Yesterday there was a bit of a kerfluffle between the Crescat and the group Abolish Human Abortion. It started on facebook and escalated into a series of blog posts between the two, which I read with amusement that quickly turned to sadness. For her part, the Crescat seemed genuinely surprised that such deep-seeded anti-Catholicism still existed, to which I responded, “You must not have been to Texas lately.”
Yes, my friends, anti-Catholicism is alive and well. Not the obvious kind, the kind that gets hysterical in the media about how we hate gay people and want everyone to die of AIDS and answer every objection with “BUT PRIESTS RAPE LITTLE BOYS!” No, the kind that Flannery O’Conner regularly encountered in the South, among the salt-of-the-earth Evangelical culture. The kind that thinks we worship Mary, pray to the dead, are idolators, don’t read the Bible, believe in magic, and probably worst of all, make men wear dresses.
I came to the University of Dallas absolutely certain that I knew what these papists were about. And I told them so with predictable regularity. I’d ask some question, like, “why do you think Mary was born without sin?” and when they gave me their answer, I’d let them talk without listening and then explain to them what they really believed. No kidding, I actually did that. I told my friends that they worshiped graven images, followed a man instead of Christ, and had no idea what the Bible actually meant. God bless them, they took my incessant imperious apologetics in mostly incredulous silence and then changed the subject. It got old after a while and I gave it up.
What I thought then was conviction from the Holy Spirit about the Truth now seems to me suspiciously like fear. I clung to what I knew desperately, because there were only two choices: saved or unsaved. Heaven or hell. Predestined for Christ or predestined for damnation. And I had to believe I was saved. That meant keeping an iron grasp on my belief system, shutting out anything that might encourage doubt lest the whole thing come tumbling down and I find myself cast out among the damned papists.
It’s the same thing I see in this response from Abolish Human Abortion. It’s long, meandering, and mostly incoherent, but all the way through the tone is a heart-breaking combination of smugness and defensiveness. They must believe that they are right and they must defend it. There can be no truth but theirs, or the world becomes a gaping chasm underneath their feet, throwing them into a vortex of doubt and darkness.
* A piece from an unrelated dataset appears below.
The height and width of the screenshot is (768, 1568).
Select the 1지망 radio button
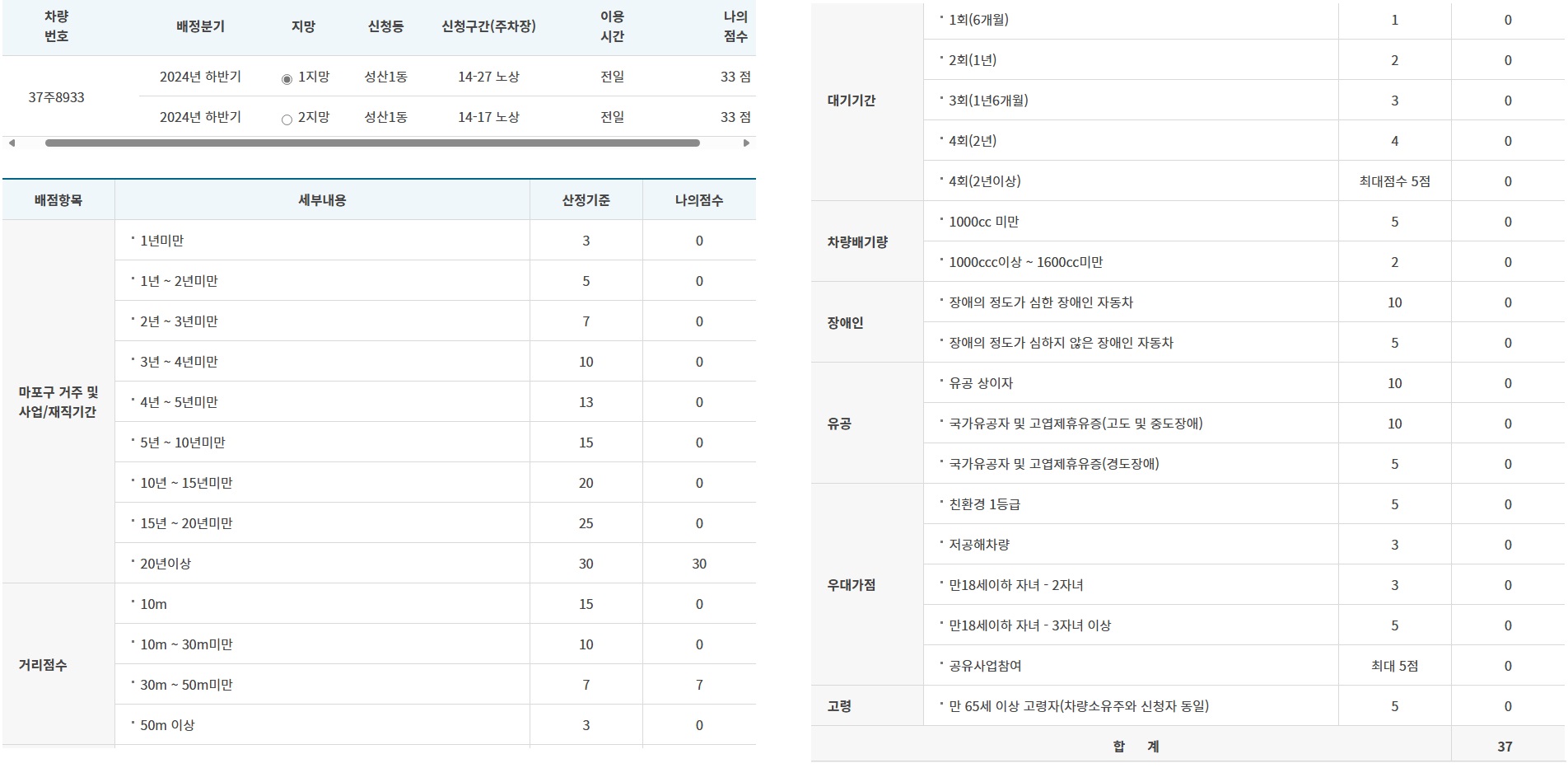[287, 79]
I remember the first time I glimpsed that chasm. One of my friends used a Biblical argument for Mary’s immaculate conception, evidence from the Old Testament, no less, and I found myself at a loss. I didn’t know how to respond. Mary’s immaculate conception wasn’t spelled out in the Scriptures for anyone to read, so I had dismissed it, because “the Bible doesn’t say so!”. But this made sense. It was consistent with the Scriptures. I found myself uneasy, a little upset, and most of all, afraid. I knew, deep down, that there was truth in what he said, and what I wanted was truth…but this truth would throw everything I believed into chaos. I would have to let go, allow doubt to creep in, examine, question, and open my mind. That prospect was terrifying. More terrifying than I can put into words, but Flannery O’Connor does a pretty good job of it in The Habit of Being:
“I think there is no suffering greater than what is caused by the doubts of those who want to believe. I know what torment this is, but I can only see it, in myself anyway, as the process by which faith is deepened. A faith that just accepts is a child’s faith and all right for children, but eventually you have to grow religiously as every other way, though some never do.
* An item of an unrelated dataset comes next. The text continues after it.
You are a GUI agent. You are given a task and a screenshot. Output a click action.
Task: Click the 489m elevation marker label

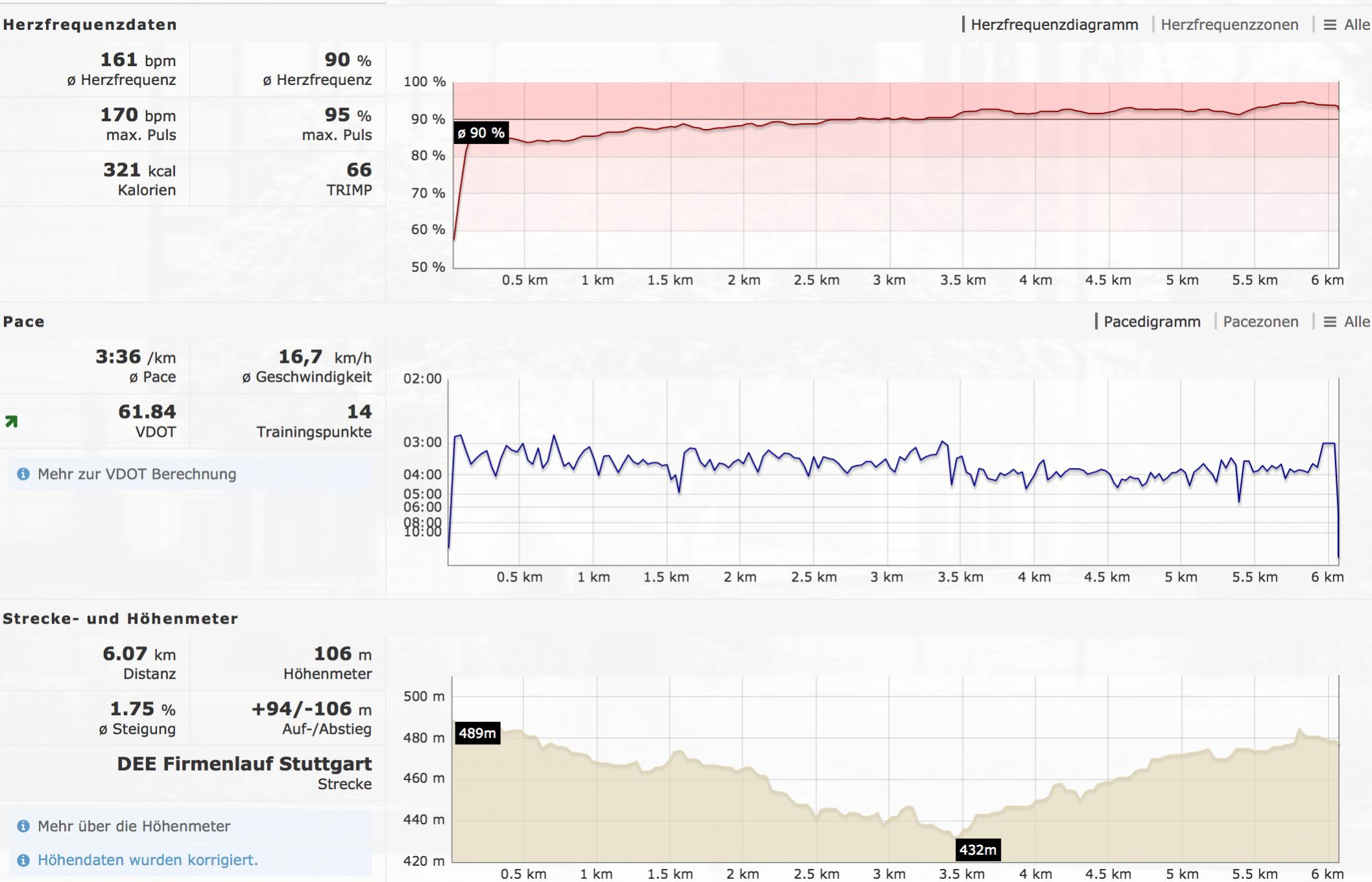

What people don’t realize is how much religion costs. They think faith is a big electric blanket, when of course it is the cross. It is much harder to believe than not to believe. If you feel you can’t believe, you must at least do this: keep an open mind. Keep it open toward faith, keep wanting it, keep asking for it, and leave the rest to God. ”
I told the Crescat yesterday that it’s such a relief to be Catholic, that it’s so much less stressful now. I don’t have to defend the faith on all sides lest it collapse; it won’t collapse, because it is truth. Most of all, though, I no longer have to be afraid of finding truth outside my own belief system. There is truth everywhere, in all religions. God loves us so much that he reaches out to us in every way he can. I believe that Catholicism is the most fully realized, most complete path to Christ on this earth, but I also believe that truth is not confined to one set of doctrines, one branch of Protestantism, one prayer that must be prayed to achieve salvation. It cannot be, or it would be nothing more than Flannery’s electric blanket, keeping a select few warm, requiring nothing from them, and leaving all the rest out in the cold. Truth is so much larger than that. God is so much vaster than we imagine. And we are not passive vehicles in the terrible drama of redemption, dung-hills being covered by Christ just because.
I said on Facebook that I don’t have patience for people that rant at Catholics like this group does, telling us what we believe without actually knowing the first thing about Catholicism. But I was wrong to say that. After all, I’m only Catholic today because my friends let me rant at them without getting angry or losing their patience. Mostly they just let me talk until I was all talked out, because only then was I able to hear.
I doubt that Abolish Human Abortion is anywhere close to being done talking at us. And even though it’s annoying to hear our beliefs mangled and misrepresented, in the interim I suggest that we just let them talk until they’re finished. When, or if, that happens, I have only one thing to say to them:
Do not be afraid to doubt. Truth will always stand against honest examination. Only the lies will crumble.